Is the economy headed for trouble? Today’s Wall Street Journal says no, but today’s Washington Post says Maybe. In the past, my policy has been to believe the Journal and pretty much ignore everyone else when it comes to the “whither the economy” question; after all, the Journal every day devotes a significant chunk of a whole page (page 2) to the interpretation of abstruse economic data, and has gotten pretty good at it. But James Cramer, the alarmingly prolific Wall Street macher and journalist, said in the inaugural issue of Brill’s Content that the guy to watch on Fed coverage (and, presumably, similarly abstruse economic-data stories) is the Post’s John M. Berry. So lately I’ve been trying to pay attention. Today Berry has a page-one story in the Post that passes along the dismaying opinion of analysts that “job creation will slow, the unemployment rate will rise and interest rates may decline. A slower economy also could further restrain growth in corporate profits, which have already been easing off a double-digit pace.” The analysts aren’t using the r-word, though, which is a relief to a guy like me whose curiosity about the unemployment rate is not exactly academic. (Magazines and, especially, newspapers, are extremely sensitive to recessions, because when bad times hit retailers slash advertising budgets right away.)

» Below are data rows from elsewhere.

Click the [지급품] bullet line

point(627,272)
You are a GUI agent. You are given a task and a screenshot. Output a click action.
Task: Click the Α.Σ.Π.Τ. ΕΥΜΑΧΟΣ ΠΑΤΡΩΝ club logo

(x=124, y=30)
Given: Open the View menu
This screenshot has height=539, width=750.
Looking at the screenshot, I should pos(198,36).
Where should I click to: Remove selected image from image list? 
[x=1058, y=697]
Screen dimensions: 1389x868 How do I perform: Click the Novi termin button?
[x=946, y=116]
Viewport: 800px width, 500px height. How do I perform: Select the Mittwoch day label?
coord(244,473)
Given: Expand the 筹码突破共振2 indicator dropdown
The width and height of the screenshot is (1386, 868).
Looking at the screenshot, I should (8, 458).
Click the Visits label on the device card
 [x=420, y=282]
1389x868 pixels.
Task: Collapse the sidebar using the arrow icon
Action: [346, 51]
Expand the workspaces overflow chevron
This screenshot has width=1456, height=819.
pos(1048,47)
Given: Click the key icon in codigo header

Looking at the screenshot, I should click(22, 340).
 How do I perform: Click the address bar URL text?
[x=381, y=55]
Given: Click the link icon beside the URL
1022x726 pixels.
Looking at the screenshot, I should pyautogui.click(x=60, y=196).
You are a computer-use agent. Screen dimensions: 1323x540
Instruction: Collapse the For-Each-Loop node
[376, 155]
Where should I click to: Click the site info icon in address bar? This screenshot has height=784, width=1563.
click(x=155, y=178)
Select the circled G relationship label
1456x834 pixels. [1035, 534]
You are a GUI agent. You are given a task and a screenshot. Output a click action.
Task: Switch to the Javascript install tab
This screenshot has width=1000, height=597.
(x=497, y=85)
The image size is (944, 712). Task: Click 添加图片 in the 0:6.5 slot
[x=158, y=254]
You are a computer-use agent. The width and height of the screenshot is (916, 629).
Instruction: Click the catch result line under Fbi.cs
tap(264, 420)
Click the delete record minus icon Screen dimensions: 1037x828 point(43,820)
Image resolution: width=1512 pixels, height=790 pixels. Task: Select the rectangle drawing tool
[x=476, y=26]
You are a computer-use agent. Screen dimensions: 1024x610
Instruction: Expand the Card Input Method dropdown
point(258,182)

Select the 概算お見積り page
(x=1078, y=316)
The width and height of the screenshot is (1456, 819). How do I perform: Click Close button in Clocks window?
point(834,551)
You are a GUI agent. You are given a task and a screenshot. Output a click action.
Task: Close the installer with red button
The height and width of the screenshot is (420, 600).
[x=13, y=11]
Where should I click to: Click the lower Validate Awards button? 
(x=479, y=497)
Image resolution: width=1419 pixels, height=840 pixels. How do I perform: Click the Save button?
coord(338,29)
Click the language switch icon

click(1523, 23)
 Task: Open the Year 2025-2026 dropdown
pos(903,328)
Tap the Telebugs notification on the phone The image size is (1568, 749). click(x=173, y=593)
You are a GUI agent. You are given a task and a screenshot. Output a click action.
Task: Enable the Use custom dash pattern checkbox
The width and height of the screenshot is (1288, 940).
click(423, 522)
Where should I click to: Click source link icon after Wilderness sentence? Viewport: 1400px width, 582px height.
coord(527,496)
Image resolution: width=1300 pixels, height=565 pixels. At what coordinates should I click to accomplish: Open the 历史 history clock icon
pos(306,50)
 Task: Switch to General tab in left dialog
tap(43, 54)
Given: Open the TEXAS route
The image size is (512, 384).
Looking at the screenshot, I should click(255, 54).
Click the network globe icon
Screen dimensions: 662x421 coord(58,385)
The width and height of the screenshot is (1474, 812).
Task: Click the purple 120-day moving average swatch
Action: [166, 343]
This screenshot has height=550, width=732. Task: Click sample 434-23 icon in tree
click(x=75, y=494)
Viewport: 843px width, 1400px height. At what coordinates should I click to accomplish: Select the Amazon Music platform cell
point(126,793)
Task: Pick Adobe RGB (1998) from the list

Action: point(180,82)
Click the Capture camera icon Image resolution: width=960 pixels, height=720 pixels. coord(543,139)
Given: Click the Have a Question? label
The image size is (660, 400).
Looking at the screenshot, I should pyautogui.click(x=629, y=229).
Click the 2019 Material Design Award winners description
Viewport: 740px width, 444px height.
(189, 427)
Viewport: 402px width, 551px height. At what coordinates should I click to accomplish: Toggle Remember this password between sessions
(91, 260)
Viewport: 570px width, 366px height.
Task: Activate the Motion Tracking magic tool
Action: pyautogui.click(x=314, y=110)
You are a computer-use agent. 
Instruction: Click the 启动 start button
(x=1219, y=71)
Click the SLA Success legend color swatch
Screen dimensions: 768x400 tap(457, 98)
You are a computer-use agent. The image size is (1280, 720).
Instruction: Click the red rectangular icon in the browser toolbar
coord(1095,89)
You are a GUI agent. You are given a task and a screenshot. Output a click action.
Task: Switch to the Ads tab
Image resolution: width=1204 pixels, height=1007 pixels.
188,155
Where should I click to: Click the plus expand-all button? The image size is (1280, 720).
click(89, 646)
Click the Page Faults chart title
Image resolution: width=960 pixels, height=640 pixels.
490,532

Berry’s piece also addresses something I’ve been worrying about ever since reading an excellent article in the Washington Monthly a year or so ago by Joseph Nocera about how American society has become too reliant on the stock market to do the economy’s heavy lifting. If corporate profits tank, stock prices will probably tank, and if stock prices tank spending will really tank because much of the brisk household spending of recent months has been fueled by rising stock prices.

But on to sunnier topics.

Am I callous for not caring about the Secret Service’s worry that Ken Starr is endangering the safety of Presidents by making their Secret Service agents testify about them? It seems to me there’s a social contract that goes along with Secret Service protection: We, the people of the United States, will go to extraordinary lengths to protect you, the president, from would-be assassins. You, the President of the United States, will in turn refrain from doing anything in the Secret Service’s presence that might lead to your indictment or impeachment. If you must engage in such shenanigans, understand that the Secret Service agent will drop a dime on you. If that’s unacceptable to you, then confine your misbehavior to moments when the Secret Service isn’t within listening or viewing distance–but also know at such moments that your physical protection will be compromised.

Administering Tough Love to the Oval Office,

Tim

PS Forgot to mention the most important thing in today’s paper: the show times for Out of Sight, which you promised you’d sneak off with me to see this afternoon. (I don’t intend to be a bum for long, but while I am a bum I want to get the most out of it.) It’s at 1:20 at the Wisconsin Ave. Cineplex Odious. That leaves us plenty of time to get get back and file more Breakfast Table dispatches about the size and appeal of Jennifer Lopez’s butt. (I didn’t start this; Salon ran a piece a few days ago arguing that Lopez is giving mainstream whitebread America a new and welcome appreciation for the virtues of Big Ethnic Butts.